[Dataset entries]
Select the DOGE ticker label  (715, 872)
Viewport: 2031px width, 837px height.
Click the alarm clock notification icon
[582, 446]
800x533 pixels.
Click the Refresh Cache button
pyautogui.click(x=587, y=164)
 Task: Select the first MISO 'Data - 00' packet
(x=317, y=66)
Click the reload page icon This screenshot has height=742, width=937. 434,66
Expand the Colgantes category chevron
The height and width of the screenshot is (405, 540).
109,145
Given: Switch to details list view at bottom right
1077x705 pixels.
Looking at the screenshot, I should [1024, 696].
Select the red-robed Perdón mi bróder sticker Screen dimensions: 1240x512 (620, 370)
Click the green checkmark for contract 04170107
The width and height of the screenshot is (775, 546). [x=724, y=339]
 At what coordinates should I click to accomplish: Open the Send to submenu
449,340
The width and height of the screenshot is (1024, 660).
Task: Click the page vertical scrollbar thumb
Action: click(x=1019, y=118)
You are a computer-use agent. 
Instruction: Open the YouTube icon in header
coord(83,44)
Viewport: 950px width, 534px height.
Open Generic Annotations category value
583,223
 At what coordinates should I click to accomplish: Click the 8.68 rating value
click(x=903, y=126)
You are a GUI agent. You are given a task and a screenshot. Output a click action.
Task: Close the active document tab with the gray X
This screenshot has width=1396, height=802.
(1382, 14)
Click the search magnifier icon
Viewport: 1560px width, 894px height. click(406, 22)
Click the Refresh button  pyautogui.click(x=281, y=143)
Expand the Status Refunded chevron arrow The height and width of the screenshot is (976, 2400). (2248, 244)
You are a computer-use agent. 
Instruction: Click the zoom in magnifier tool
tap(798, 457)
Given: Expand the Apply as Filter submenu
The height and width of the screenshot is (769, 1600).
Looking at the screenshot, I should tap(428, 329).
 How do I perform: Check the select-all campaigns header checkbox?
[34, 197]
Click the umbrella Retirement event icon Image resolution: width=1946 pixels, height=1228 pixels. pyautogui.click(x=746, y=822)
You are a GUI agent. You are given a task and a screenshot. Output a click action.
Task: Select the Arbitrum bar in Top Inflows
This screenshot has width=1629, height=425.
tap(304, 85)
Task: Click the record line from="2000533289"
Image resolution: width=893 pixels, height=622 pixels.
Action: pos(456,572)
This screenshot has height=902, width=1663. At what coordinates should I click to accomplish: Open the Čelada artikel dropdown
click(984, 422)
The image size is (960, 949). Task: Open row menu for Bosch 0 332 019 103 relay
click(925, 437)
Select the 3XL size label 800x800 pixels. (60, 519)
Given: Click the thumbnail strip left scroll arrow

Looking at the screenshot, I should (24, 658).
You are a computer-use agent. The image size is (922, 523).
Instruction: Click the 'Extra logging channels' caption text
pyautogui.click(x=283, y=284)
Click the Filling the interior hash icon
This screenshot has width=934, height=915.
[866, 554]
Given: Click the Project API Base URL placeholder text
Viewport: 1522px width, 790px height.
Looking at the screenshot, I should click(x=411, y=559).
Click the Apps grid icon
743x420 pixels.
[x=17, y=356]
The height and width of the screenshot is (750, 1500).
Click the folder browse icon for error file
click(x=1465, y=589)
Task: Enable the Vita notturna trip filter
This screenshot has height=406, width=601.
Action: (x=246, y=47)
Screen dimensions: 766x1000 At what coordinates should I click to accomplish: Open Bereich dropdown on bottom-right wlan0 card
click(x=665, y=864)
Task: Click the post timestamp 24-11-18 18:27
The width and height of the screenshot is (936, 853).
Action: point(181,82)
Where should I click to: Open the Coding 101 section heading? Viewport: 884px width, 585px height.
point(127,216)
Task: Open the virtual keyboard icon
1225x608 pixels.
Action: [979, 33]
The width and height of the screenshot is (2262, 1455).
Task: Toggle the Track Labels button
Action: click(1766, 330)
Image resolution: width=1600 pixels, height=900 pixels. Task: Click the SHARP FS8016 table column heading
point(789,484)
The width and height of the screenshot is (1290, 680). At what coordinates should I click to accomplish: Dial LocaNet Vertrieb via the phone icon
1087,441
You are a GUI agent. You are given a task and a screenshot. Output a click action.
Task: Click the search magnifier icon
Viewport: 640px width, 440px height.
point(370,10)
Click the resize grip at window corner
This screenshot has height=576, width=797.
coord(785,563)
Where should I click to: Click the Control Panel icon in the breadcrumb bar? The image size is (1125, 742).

* [Try it]:
Give only the lines from the one holding "Task: Select the first" through the one holding "Select the red-robed", each restated exactly as it appears above.

* [Response for this exercise]:
 Task: Select the first MISO 'Data - 00' packet
(x=317, y=66)
Click the reload page icon This screenshot has height=742, width=937. 434,66
Expand the Colgantes category chevron
The height and width of the screenshot is (405, 540).
109,145
Given: Switch to details list view at bottom right
1077x705 pixels.
Looking at the screenshot, I should [1024, 696].
Select the red-robed Perdón mi bróder sticker Screen dimensions: 1240x512 (620, 370)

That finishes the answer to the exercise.